Gears-level models are the opposite of black-box models.
I originally wrote "Gears vs Behavior" after I told someone (who was already familiar with the phrase "gears-level model") that their model didn't have any gears in it. I had expected this to be immediately obvious and self-explanatory, but it wasn't; they weren't sure what properties a "gearsy" model would have which theirs didn't. They agreed that their model was fairly black-box-y, but couldn't a black-box model be gearsy, in some respects?
This post says: black box models are the opposite of gearsy models. The various interesting/useful properties of gearsy models follow from the fact that they're not black boxes.
One important corollary to this (from a related comment): gears/no gears is a binary distinction, not a sliding scale. There's a qualitative difference between a pure black-box model which does not say anything at all about a system's internals, versus a model with at least some internal structure. This has practical consequences: as soon as a model has some internal structure, the model is a capital investment. As soon as we divide a single gearbox into two sub-gearboxes, we need an investment to verify that the division is correct (i.e. there's no hidden crosstalk), but then we can use the division to predict how e.g. one sub-gearbox behaves when the other is hit with a hammer (even if we never saw data on such a thing before).

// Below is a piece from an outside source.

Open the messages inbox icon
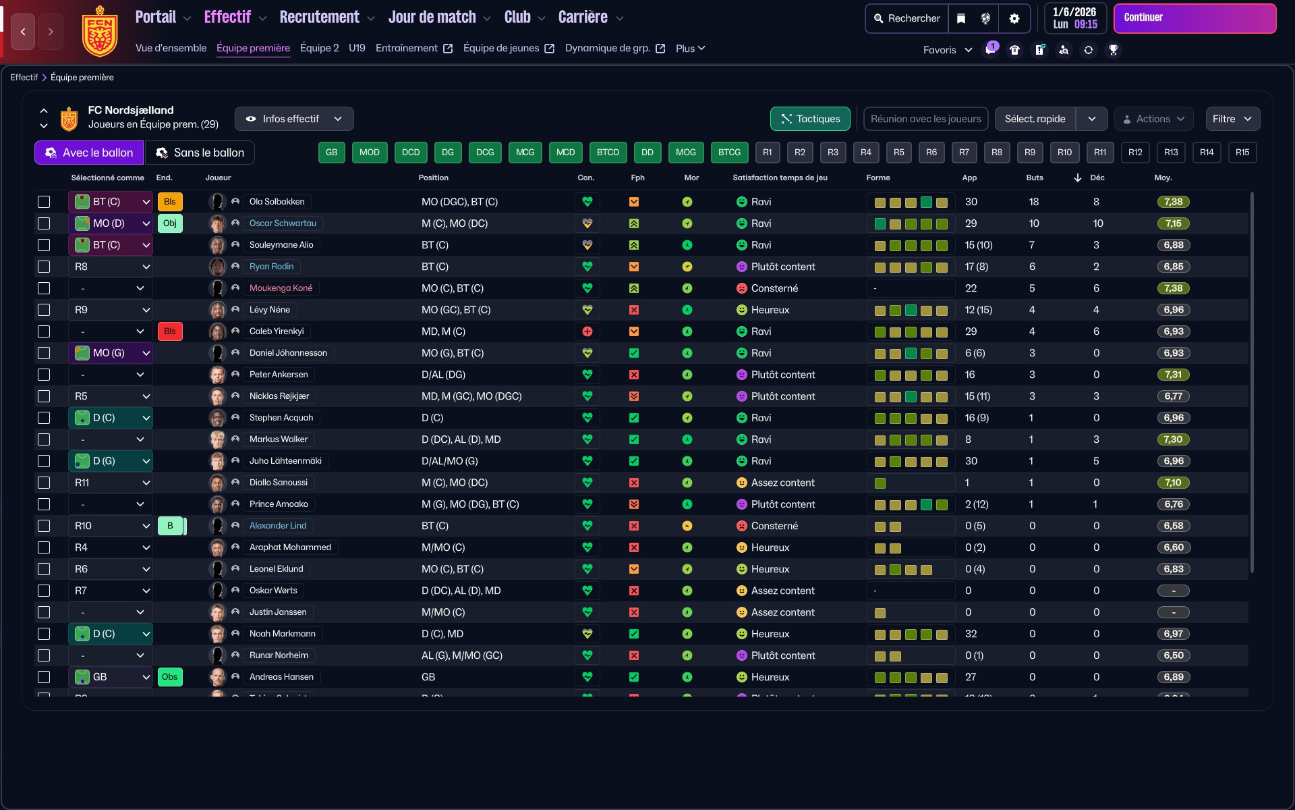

We can still add more gears, distinguish between coarser or finer-grained gears, but it's that first jump from black-box to not-black-box which gives a model its first gears.
To my eye, "Gears in Understanding" was written to point to the concept of gears-level models, and attach a name to it. It did that job well. But it didn't really give a "definition" of a gears-level model. It didn't say what the key properties are which make a model "gears-level", or when/why we should care about those particular properties. It gave some heuristics, but didn't say why those heuristics all point toward the same thing, or what that thing is, or where to draw the boundary around the concept so as to cut reality at the joints.
Thus, problems like the one above: while many people intuitively understood the concept (i.e. knew what cluster in concept-space "gearsiness" pointed to), it wasn't quite clear where the boundaries were or why it mattered.
Gears vs Behavior presents something closer to a definition: the defining property of gears-level models is that they're not black boxes. They have internal structure, and that structure itself makes predictions about the world. Because gears-level models have predictive internal structure:
The heuristics from "Gears in Understanding" apply because gears-level models aren't just black boxes.
"Gears vs Behavior" is most closely partnered with "Gears-Level Models Are Capital Investments". "Gears vs Behavior" provides a rough definition of gears-level models; it draws a boundary around the concept. "Gears-Level Models Are Capital Investments" explains why gears-level models are useful - and when they aren't. That, in turn, tells us why this particular definition was useful in the first place.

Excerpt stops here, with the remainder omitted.